— START OF Given text —

# What do you feed yours?



## Rico (Sep 29, 2010)

I like to feed mainly rabbit but also pigeon squirrel and corvid. I don't personaly like the dried food for ferrets.

What do the rest of you feed?


----------



## thedogsmother (Aug 28, 2008)

I feed mind a handful of dry (alpha ferret feast) every day, but their main food is meat in some form of other, I dont have access to your types of critter though , so it's generally chicken wings, mince (all sorts of types), beef chunks, chicken necks, chicks, sprats, chicken feet, liver, kidney and anything else I can get hold of that's a bit unusual for them. They also occasionally get tinned tuna and even cat food, just to give them something different.


----------



## Rico (Sep 29, 2010)

thedogsmother said:


> I feed mind a handful of dry (alpha ferret feast) every day, but their main food is meat in some form of other, I dont have access to your types of critter though , so it's generally chicken wings, mince (all sorts of types), beef chunks, chicken necks, chicks, sprats, chicken feet, liver, kidney and anything else I can get hold of that's a bit unusual for them. They also occasionally get tinned tuna and even cat food, just to give them something different.

— END OF Given text —

*Given problem*
In the ferret-feeding thread, list every animal that Rico names in the first post as food they like to feed. The material that comes next is not needed for anything here.

— START OF Stored data —

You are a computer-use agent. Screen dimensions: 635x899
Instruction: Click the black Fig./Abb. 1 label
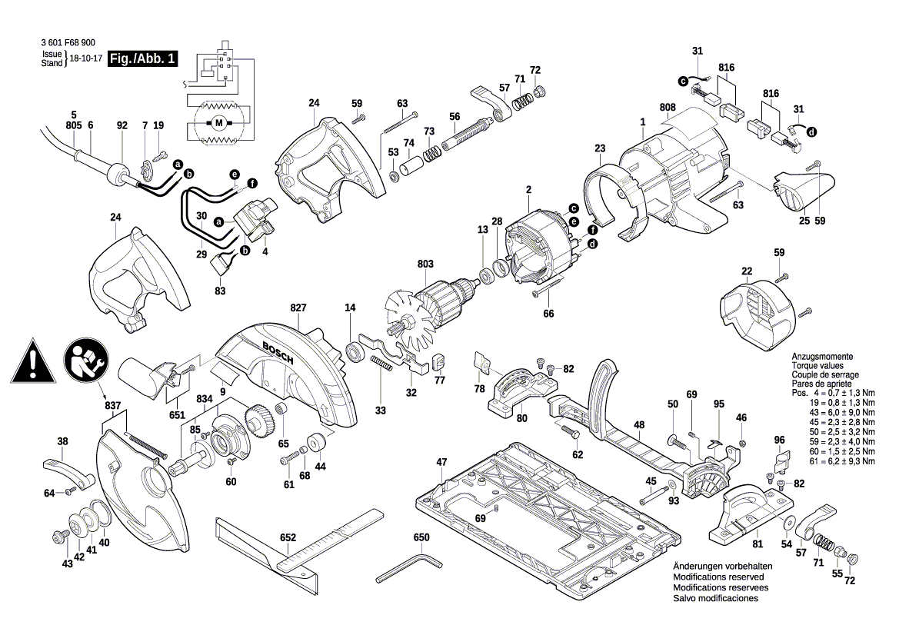143,58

— END OF Stored data —

*Task output*
Rabbit, pigeon, squirrel, corvid